__Exercise materials__
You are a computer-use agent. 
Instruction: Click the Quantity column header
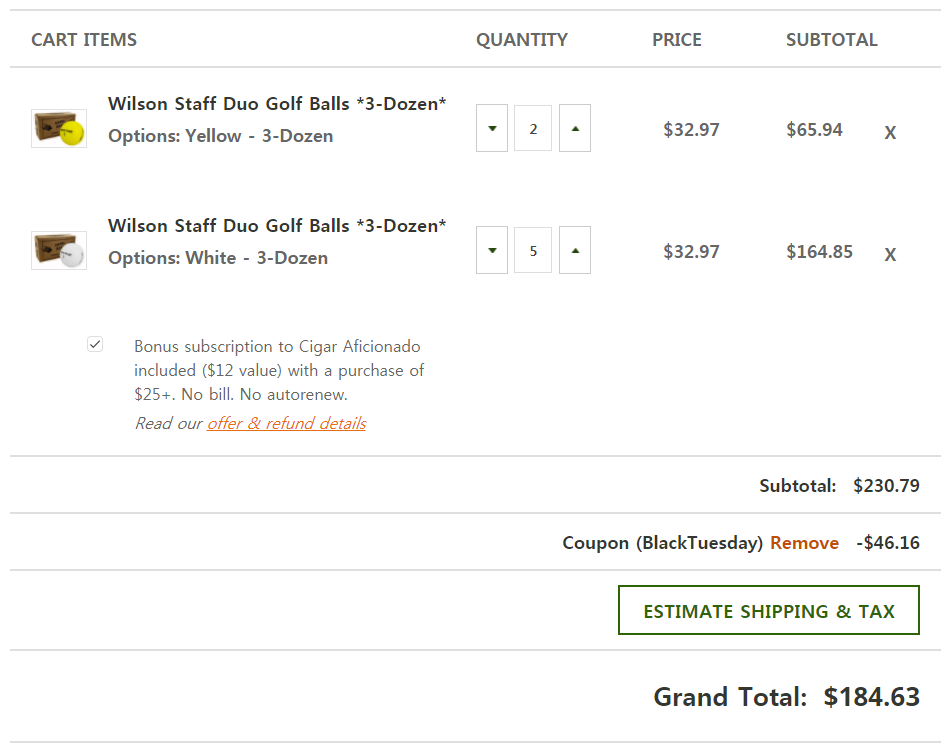pyautogui.click(x=521, y=40)
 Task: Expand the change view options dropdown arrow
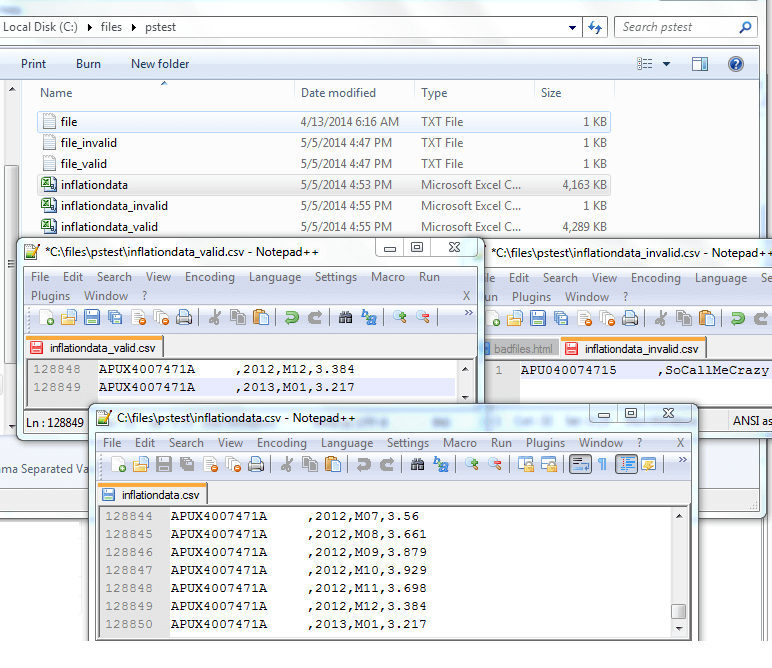click(667, 64)
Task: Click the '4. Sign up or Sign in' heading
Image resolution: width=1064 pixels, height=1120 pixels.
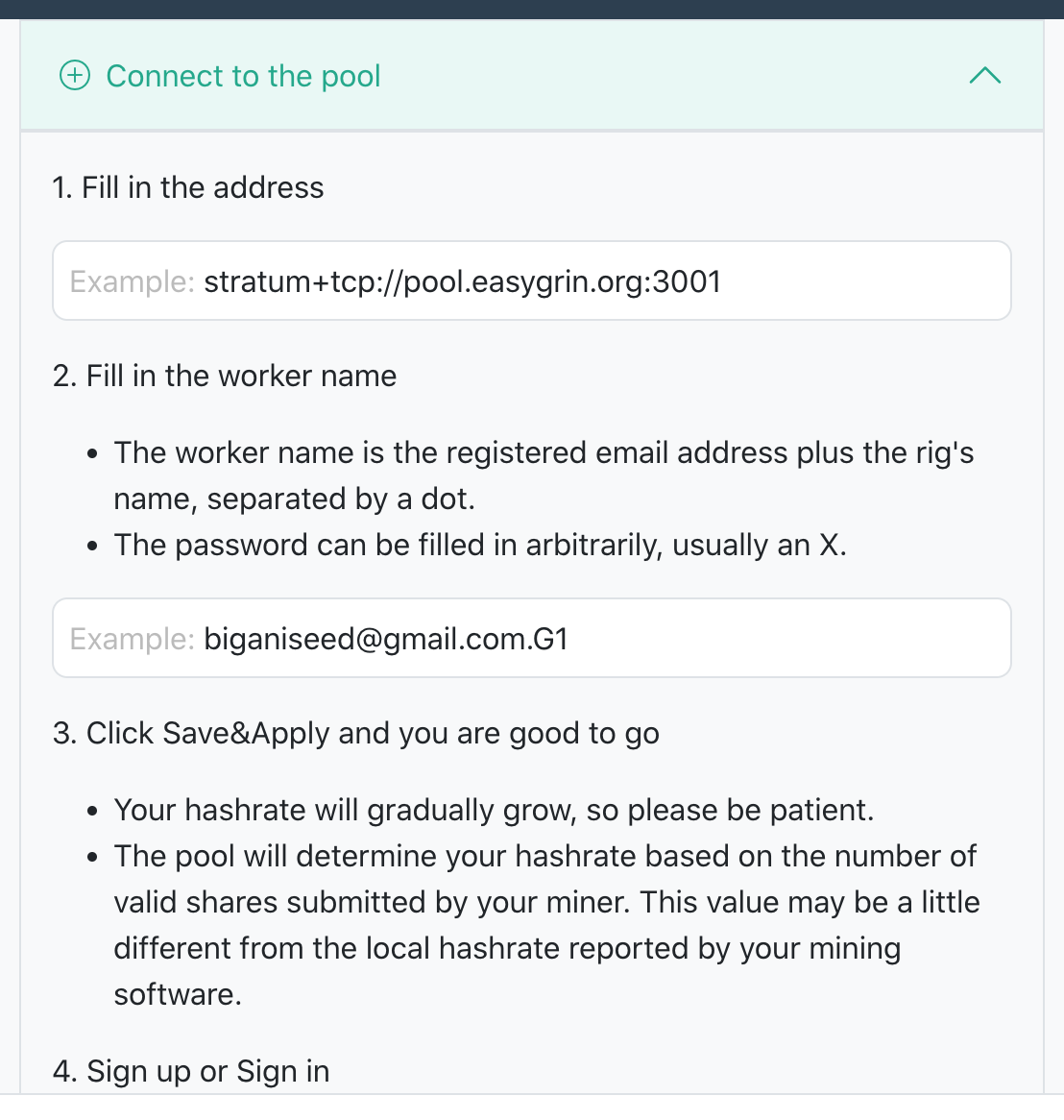Action: (x=191, y=1071)
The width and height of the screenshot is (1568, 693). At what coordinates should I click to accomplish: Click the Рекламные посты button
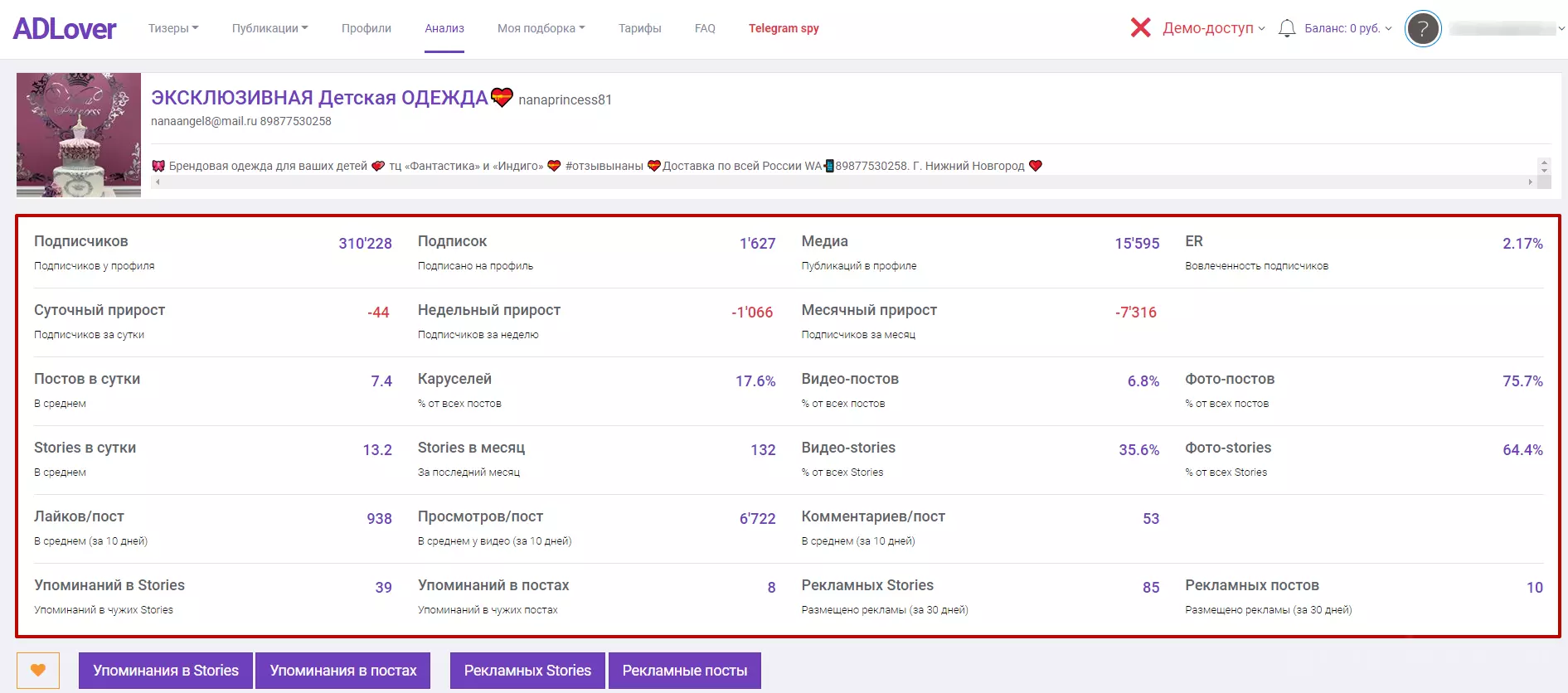coord(685,670)
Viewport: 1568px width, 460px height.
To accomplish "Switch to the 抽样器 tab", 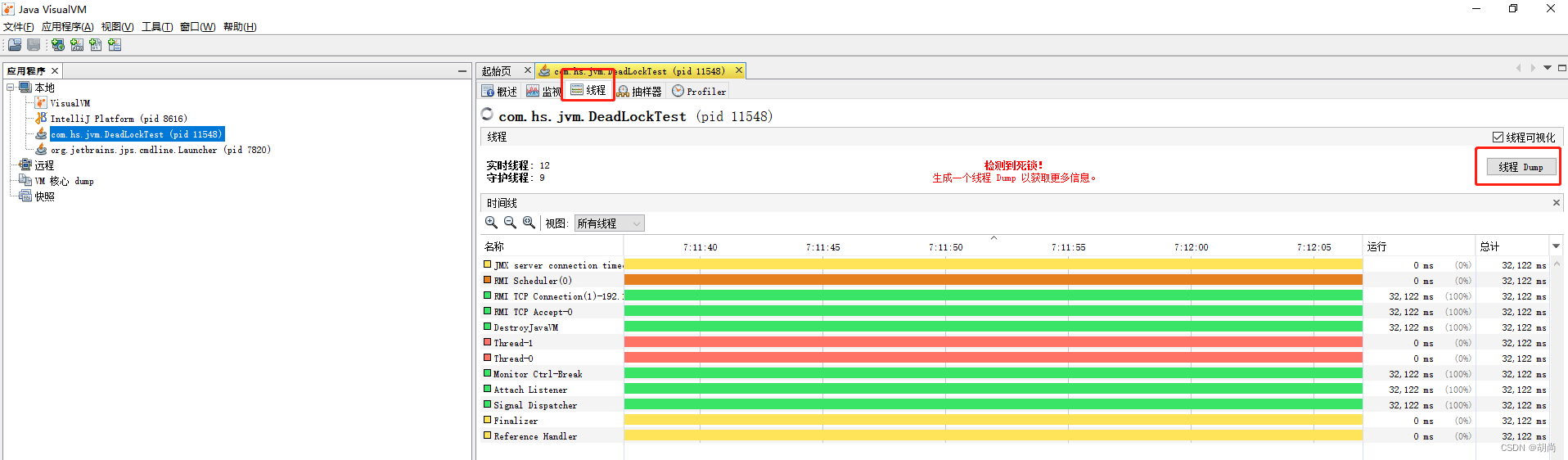I will click(x=639, y=92).
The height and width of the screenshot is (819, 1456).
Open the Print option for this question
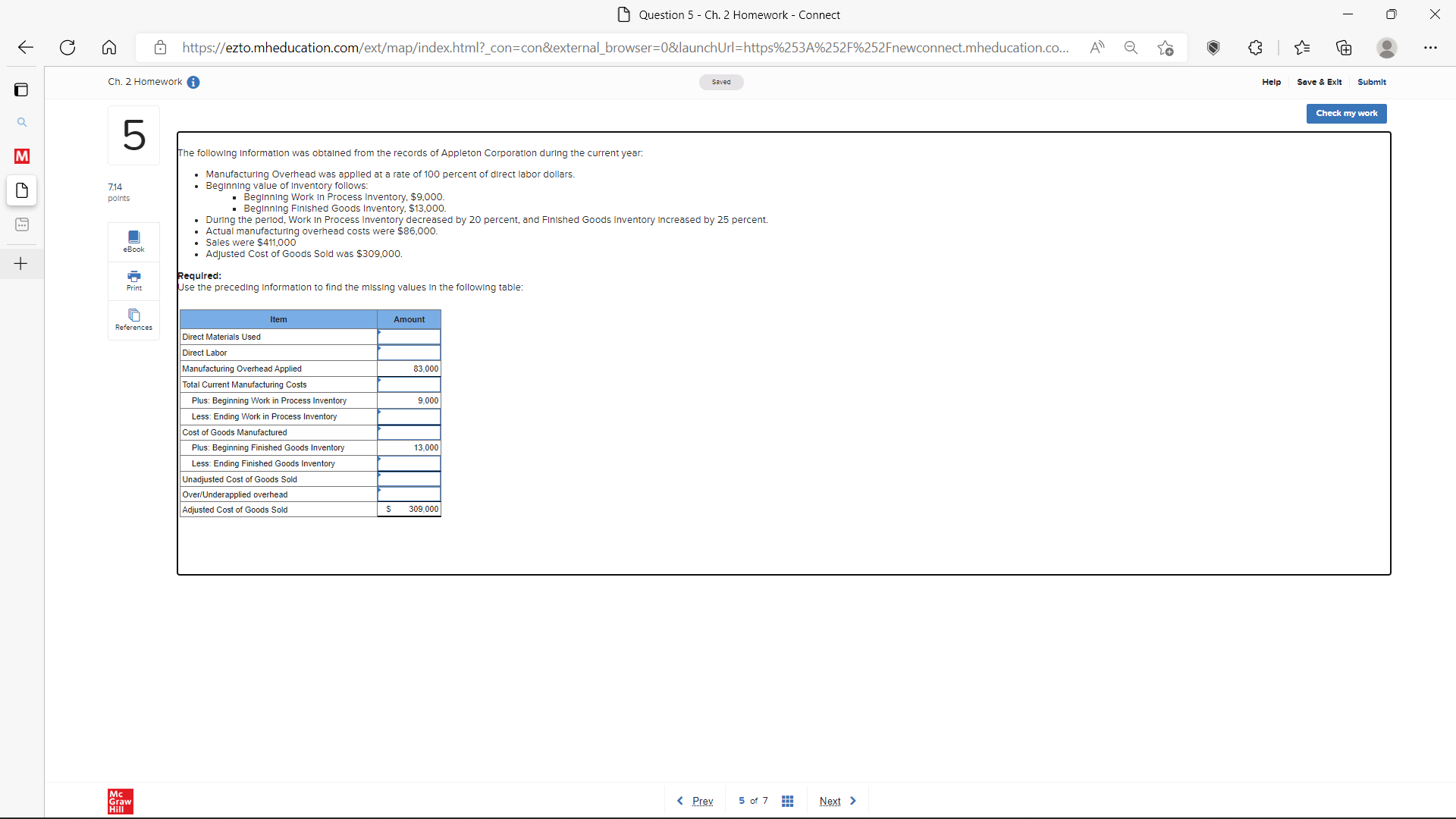133,280
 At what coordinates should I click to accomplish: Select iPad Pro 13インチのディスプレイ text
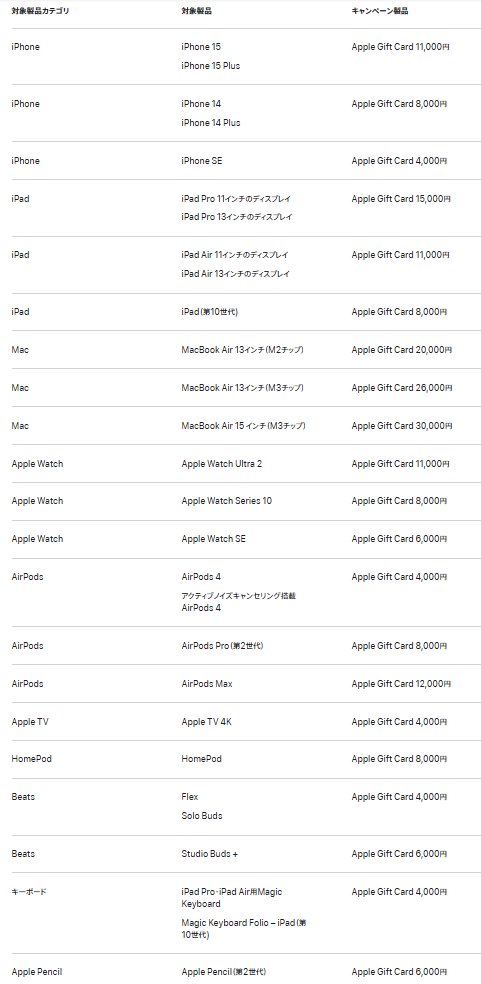point(236,217)
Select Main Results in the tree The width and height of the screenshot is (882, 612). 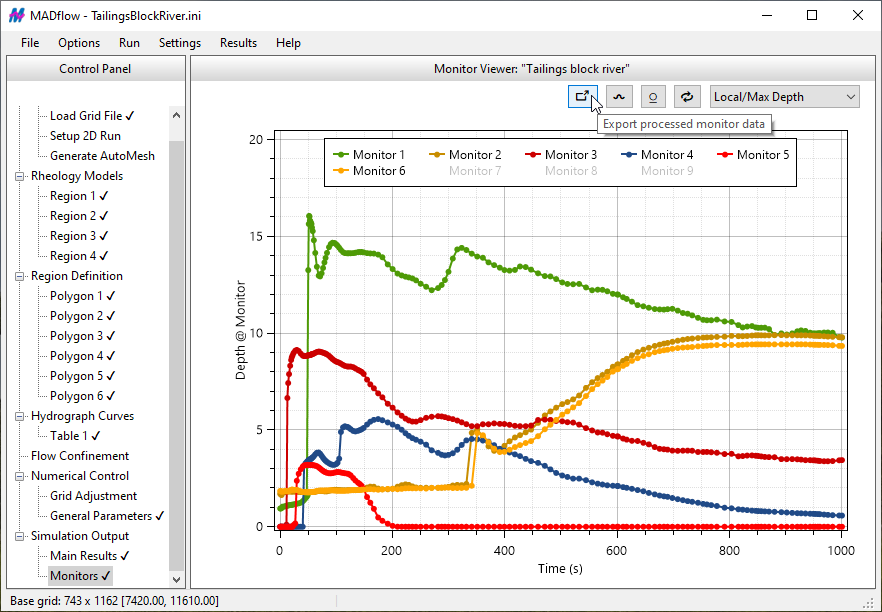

__Instructions for the task__
Switch "Main Results" to "Search Results" in the rows above, starting at the line with "At what coordinates should I click to accomplish: Select" and stopping at the end of the rows, and change nothing else. Write out only those lines, and leave the pictures out.

__Exercise output__
 At what coordinates should I click to accomplish: Select iPad Pro 13インチのディスプレイ text
point(236,217)
Select Search Results in the tree The width and height of the screenshot is (882, 612). 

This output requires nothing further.